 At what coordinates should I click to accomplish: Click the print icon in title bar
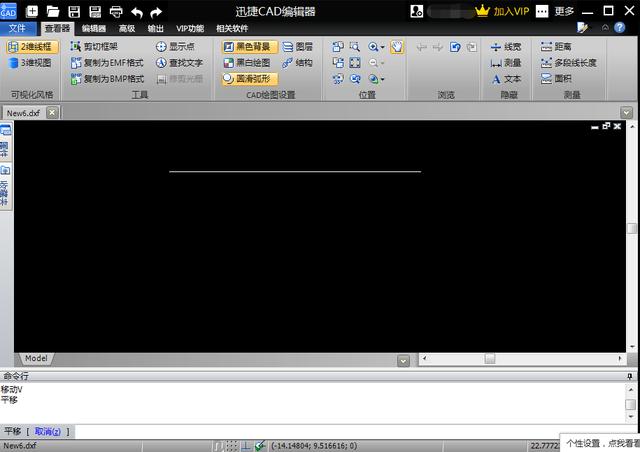(116, 12)
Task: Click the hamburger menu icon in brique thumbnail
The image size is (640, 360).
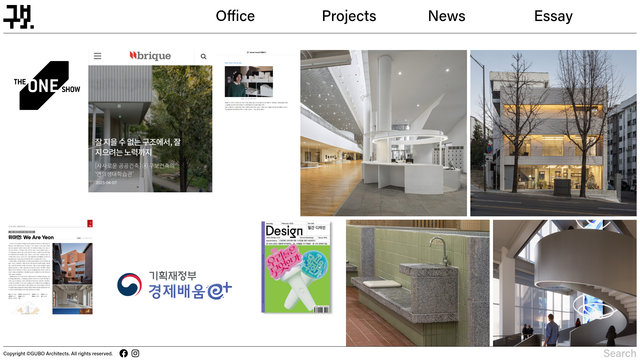Action: 97,56
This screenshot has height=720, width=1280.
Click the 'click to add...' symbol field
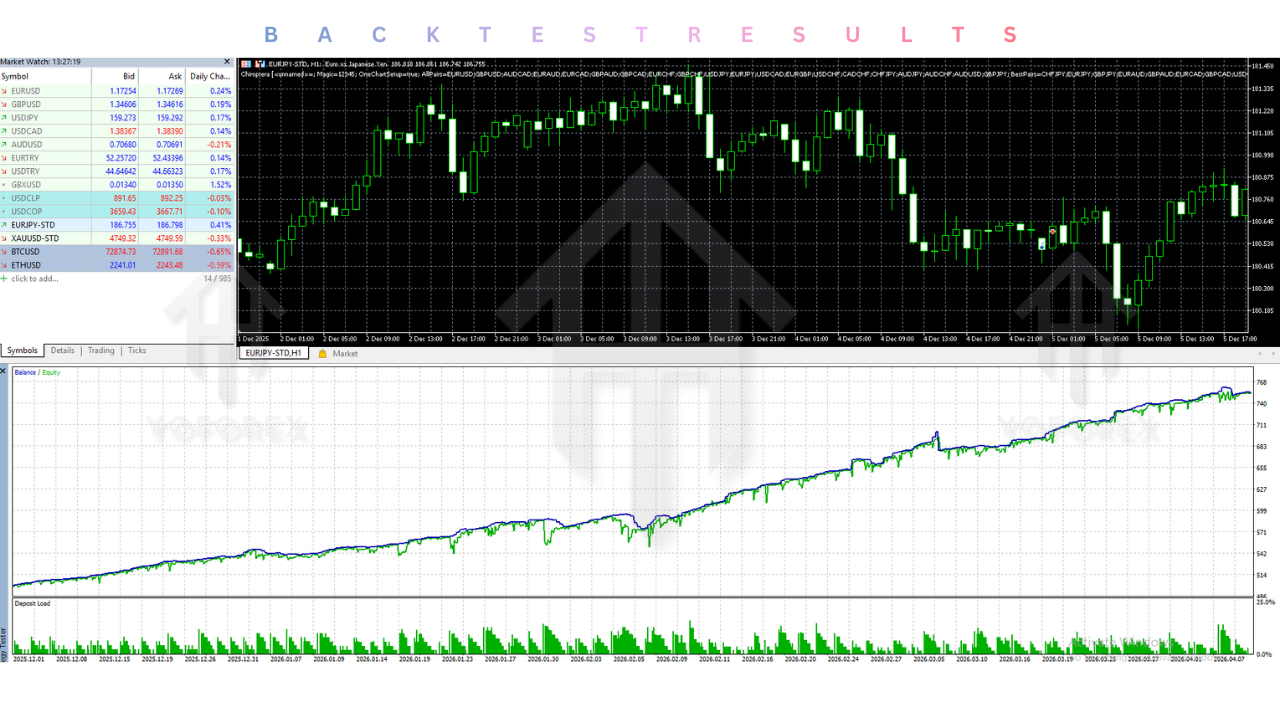coord(35,279)
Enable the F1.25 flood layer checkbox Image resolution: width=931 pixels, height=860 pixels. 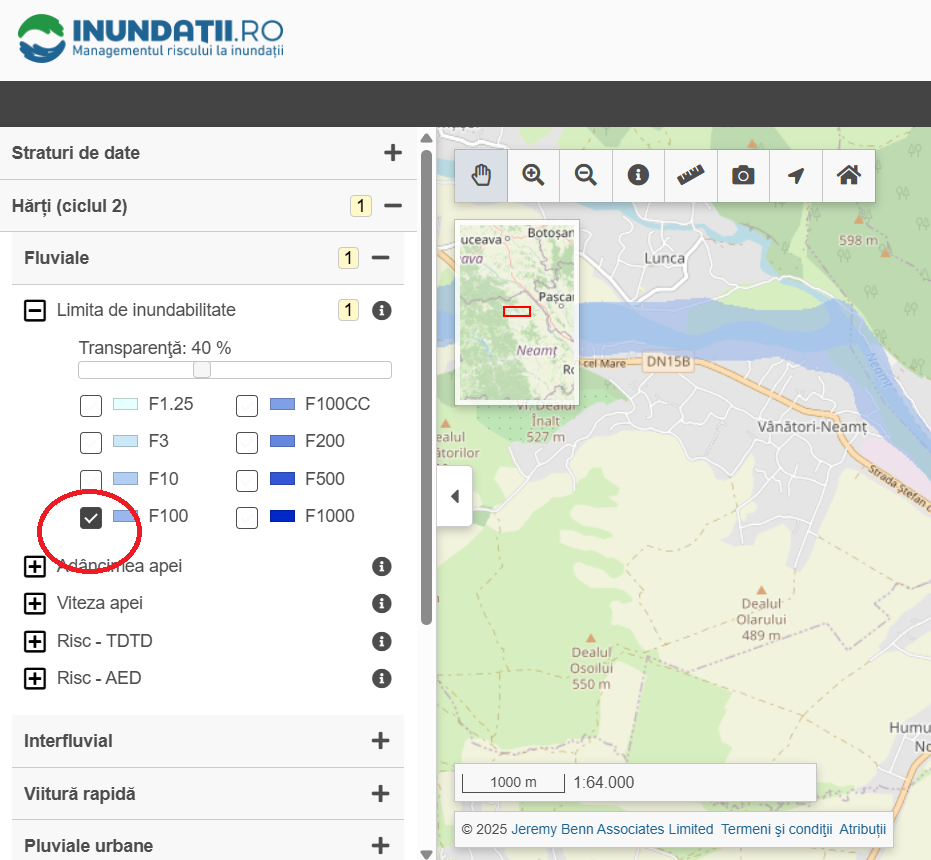tap(91, 405)
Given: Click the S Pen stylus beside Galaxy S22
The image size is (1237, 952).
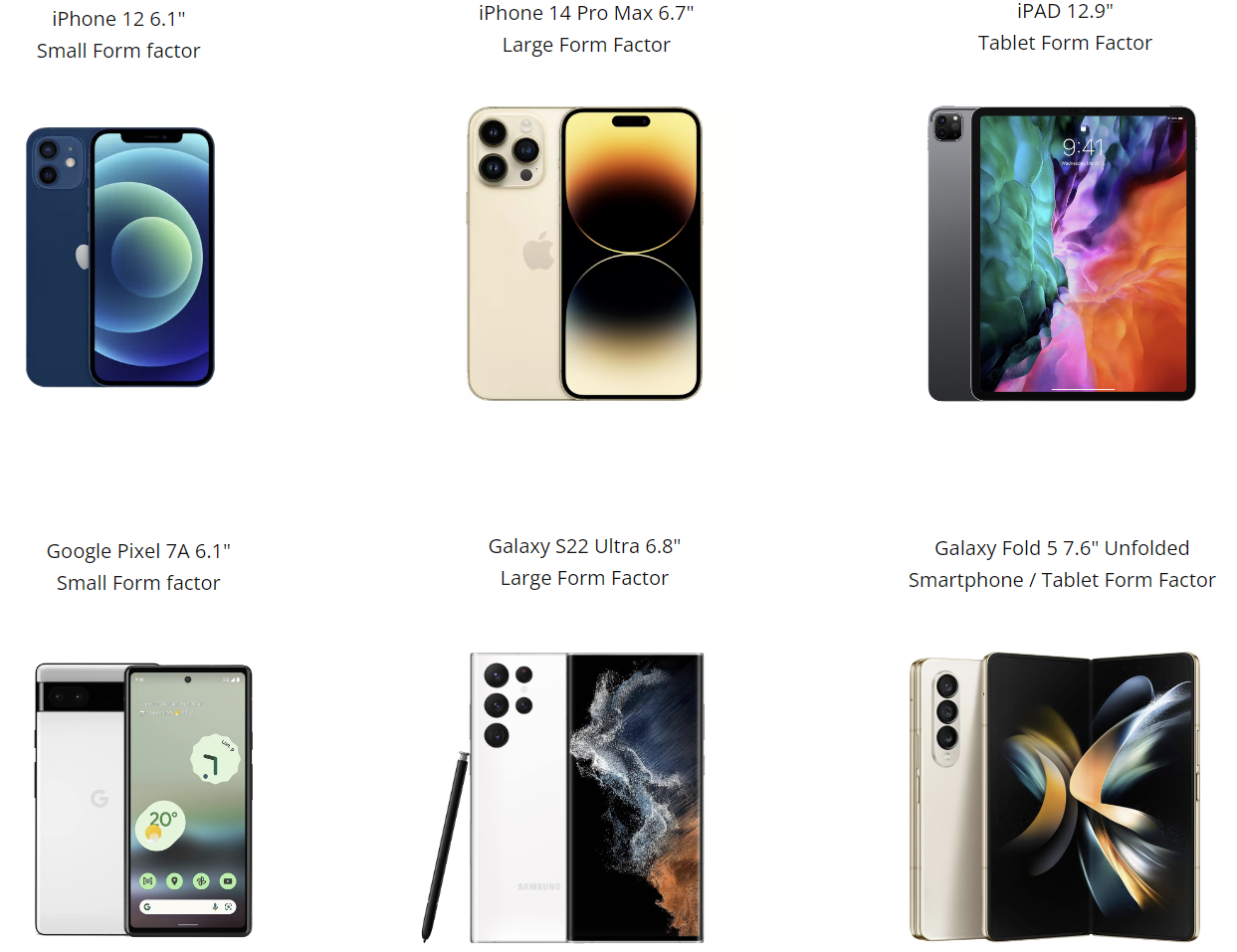Looking at the screenshot, I should tap(445, 847).
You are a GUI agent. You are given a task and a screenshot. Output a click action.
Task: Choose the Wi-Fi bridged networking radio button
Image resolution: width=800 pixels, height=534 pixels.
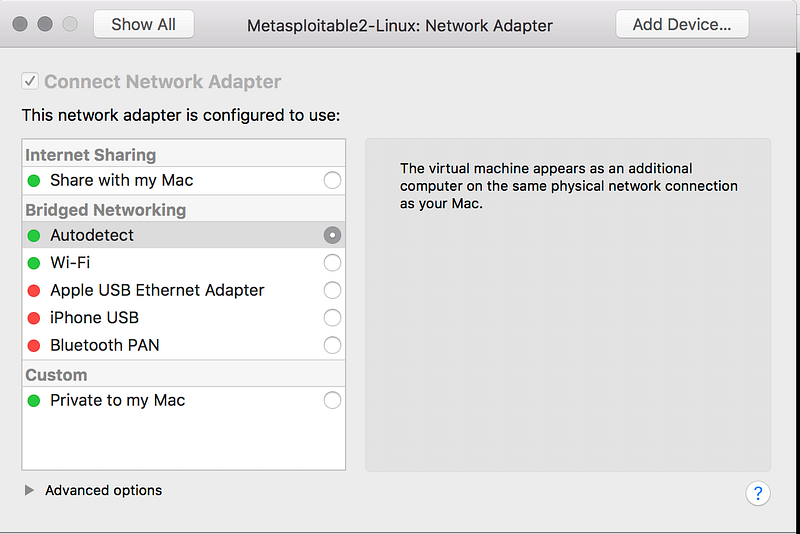pyautogui.click(x=332, y=263)
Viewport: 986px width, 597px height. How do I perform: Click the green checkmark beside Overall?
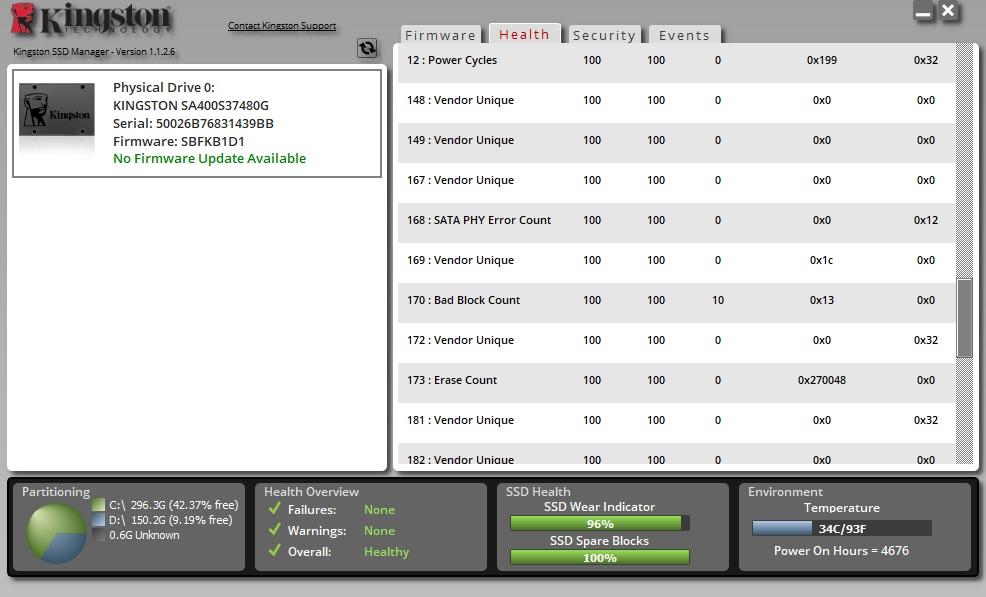tap(274, 550)
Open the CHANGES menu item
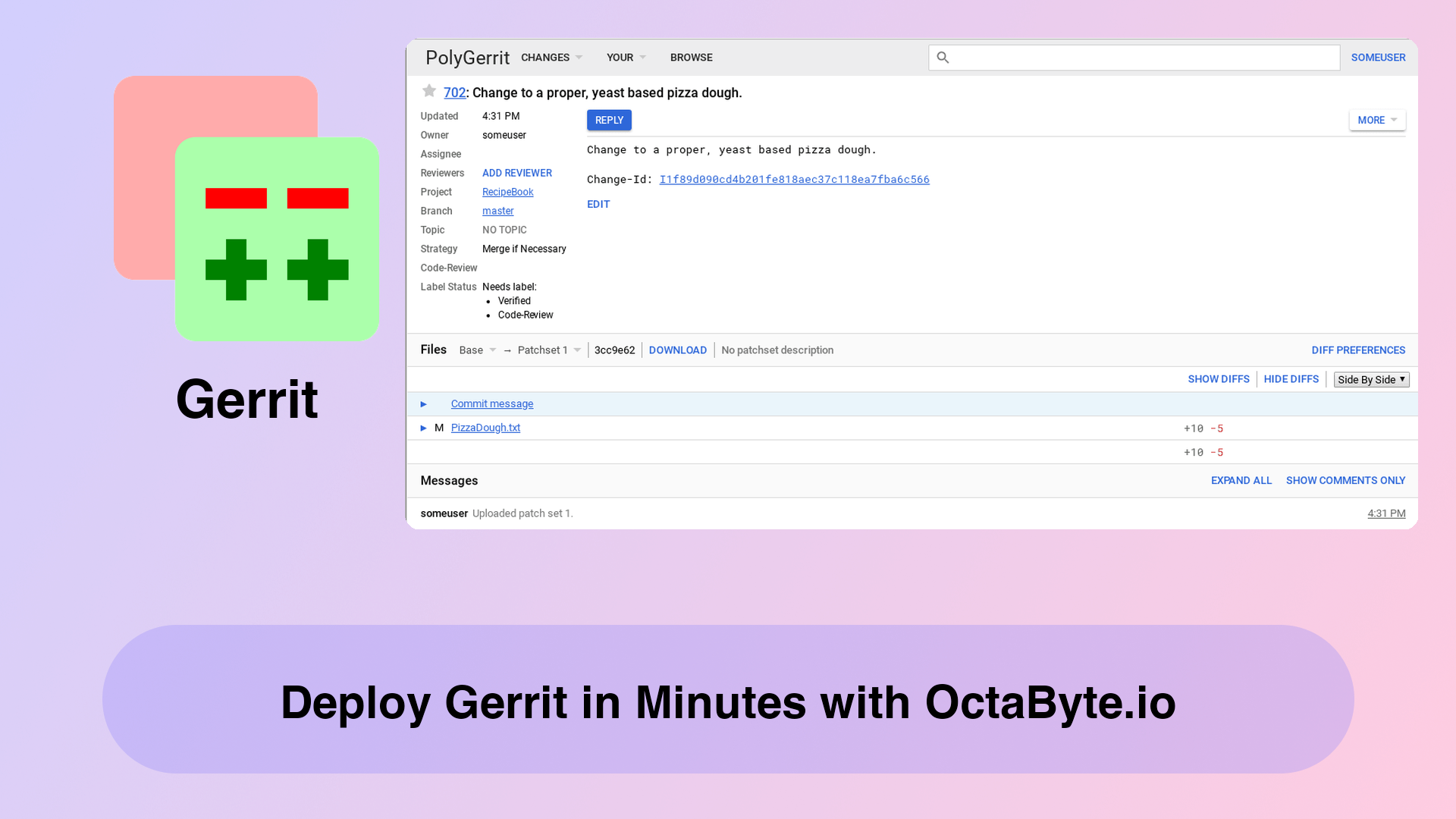This screenshot has width=1456, height=819. point(551,57)
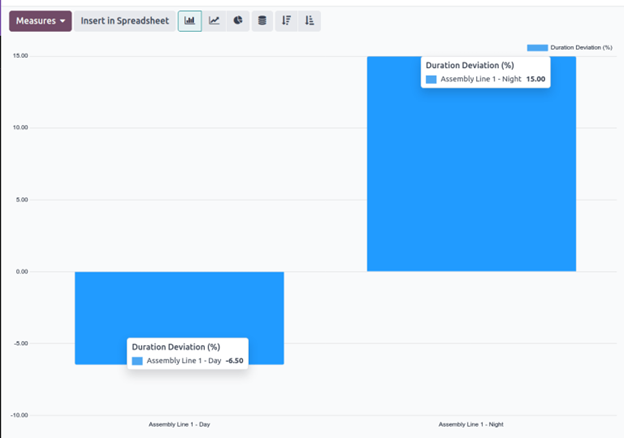Click the Insert in Spreadsheet button

[125, 21]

● **Problem details**: Once the line containing "Viewport: 986px width, 597px" is found, copy it and each line after it through the end of the entries above exactly; nothing else, and no pictures.

● **Solution to this problem**:
Viewport: 986px width, 597px height. How do I perform: Click the green checkmark beside Overall?
tap(274, 550)
Open the CHANGES menu item
This screenshot has width=1456, height=819. point(551,57)
Click the Insert in Spreadsheet button

[125, 21]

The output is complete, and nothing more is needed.